1938 Trojan ‘Victory’ 12 cwt van
Designed by Leslie Hounsfield, the Trojan first came into being as early as 1913. Following extensive testing and the intervention of the Great War, Leyland Motors signed a contract to build Trojans under licence from 1922 at their factory in Kingston
Unconventional, but remarkably simple and sturdy, the Trojan was available initially available as a 'Utility' Tourer. A 5 cwt van was also to be available using the same 'punt' design chassis and a saloon, known as the 'Apollo' with fabric bodywork was also to join the range.
A 12cwt 'Victory' van was to be introduced a little later and these vans were to become a very familiar sight on British roads, going uncomplainingly about their work.
Early models were fitted with solid tyres, but this was not to prove a disadvantage, as the Trojan 'Wonder Springs' gave a remarkably good ride.
The underfloor horizontal two stroke engine was four cylinder unit of 1.5 litre capacity and had just seven moving parts. Transmission was via a two speed epicyclic gearbox, a reduction box and duplex chain.
Reliability, economy and simplicity were the key selling points of the Trojan and their slogan was 'Can you afford to walk?' as the running costs were so low.

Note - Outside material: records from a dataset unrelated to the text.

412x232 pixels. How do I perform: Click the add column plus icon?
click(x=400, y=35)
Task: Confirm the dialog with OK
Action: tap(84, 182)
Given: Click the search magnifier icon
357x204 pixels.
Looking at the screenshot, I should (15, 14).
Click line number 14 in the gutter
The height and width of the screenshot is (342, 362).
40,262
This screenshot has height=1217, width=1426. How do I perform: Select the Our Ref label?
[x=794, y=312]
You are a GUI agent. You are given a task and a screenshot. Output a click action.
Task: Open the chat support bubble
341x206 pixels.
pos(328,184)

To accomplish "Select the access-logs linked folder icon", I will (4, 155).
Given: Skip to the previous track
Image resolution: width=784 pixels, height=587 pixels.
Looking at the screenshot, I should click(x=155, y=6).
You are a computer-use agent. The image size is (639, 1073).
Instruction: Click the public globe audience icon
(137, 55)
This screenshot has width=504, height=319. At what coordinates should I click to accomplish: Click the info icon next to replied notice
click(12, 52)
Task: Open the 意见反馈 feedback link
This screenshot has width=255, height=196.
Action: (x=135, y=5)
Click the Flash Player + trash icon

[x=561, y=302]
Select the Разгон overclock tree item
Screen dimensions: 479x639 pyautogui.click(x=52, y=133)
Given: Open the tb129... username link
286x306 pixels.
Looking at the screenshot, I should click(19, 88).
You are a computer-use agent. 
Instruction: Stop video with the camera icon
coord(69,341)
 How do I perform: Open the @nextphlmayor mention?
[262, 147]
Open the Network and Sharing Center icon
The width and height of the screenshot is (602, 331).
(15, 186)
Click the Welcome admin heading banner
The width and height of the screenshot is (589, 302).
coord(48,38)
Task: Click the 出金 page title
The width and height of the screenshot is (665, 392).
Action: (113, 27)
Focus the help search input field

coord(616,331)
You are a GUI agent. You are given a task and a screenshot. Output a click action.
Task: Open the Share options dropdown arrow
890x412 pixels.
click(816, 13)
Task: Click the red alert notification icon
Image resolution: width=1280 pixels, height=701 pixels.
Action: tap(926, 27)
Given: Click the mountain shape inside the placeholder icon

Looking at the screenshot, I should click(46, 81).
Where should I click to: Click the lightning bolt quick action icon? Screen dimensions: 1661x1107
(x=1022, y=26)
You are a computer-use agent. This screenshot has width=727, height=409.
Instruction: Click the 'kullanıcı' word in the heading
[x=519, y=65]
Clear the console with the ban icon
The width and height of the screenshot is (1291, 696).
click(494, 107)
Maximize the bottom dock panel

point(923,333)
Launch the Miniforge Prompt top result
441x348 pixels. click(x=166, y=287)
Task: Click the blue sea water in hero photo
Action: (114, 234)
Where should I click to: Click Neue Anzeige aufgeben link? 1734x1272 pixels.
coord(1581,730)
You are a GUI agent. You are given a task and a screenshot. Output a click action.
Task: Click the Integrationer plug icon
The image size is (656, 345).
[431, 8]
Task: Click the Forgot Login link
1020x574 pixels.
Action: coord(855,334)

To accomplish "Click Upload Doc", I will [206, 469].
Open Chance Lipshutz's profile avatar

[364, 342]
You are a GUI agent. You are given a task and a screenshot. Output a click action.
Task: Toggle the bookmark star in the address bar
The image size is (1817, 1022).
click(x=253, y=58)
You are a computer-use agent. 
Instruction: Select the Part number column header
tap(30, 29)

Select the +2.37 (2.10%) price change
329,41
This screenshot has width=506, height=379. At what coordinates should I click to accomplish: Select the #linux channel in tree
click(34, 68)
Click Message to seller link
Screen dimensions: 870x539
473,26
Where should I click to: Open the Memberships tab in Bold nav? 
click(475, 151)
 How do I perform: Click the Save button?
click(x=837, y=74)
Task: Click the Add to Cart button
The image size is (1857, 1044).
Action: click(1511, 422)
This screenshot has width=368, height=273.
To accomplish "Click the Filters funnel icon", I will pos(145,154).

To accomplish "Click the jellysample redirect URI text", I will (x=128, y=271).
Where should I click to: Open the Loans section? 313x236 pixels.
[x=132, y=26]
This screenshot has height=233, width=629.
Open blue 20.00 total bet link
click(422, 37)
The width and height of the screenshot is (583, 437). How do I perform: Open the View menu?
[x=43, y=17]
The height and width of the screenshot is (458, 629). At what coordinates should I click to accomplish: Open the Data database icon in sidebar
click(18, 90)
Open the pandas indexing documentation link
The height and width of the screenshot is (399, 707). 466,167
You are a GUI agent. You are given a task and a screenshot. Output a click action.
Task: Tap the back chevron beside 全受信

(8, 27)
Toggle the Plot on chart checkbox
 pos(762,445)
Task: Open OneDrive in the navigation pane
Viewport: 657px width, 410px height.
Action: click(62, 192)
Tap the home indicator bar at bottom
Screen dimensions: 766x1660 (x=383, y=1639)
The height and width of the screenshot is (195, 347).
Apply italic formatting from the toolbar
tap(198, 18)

Offered here is an exceptionally well restored example of one of the final 'Victory' 12 cwt vans dating from 1938. One of the last of the chain driven 2 stroke vans, it is fitted with the more powerful 'PH' engine and is finished in the livery of its original owners, the grocery chain, Cullens. in fine all - round order, it has participated in several Historic Commercial Club rallies. The Trojan Owners' Club offers good support and spares for survivors.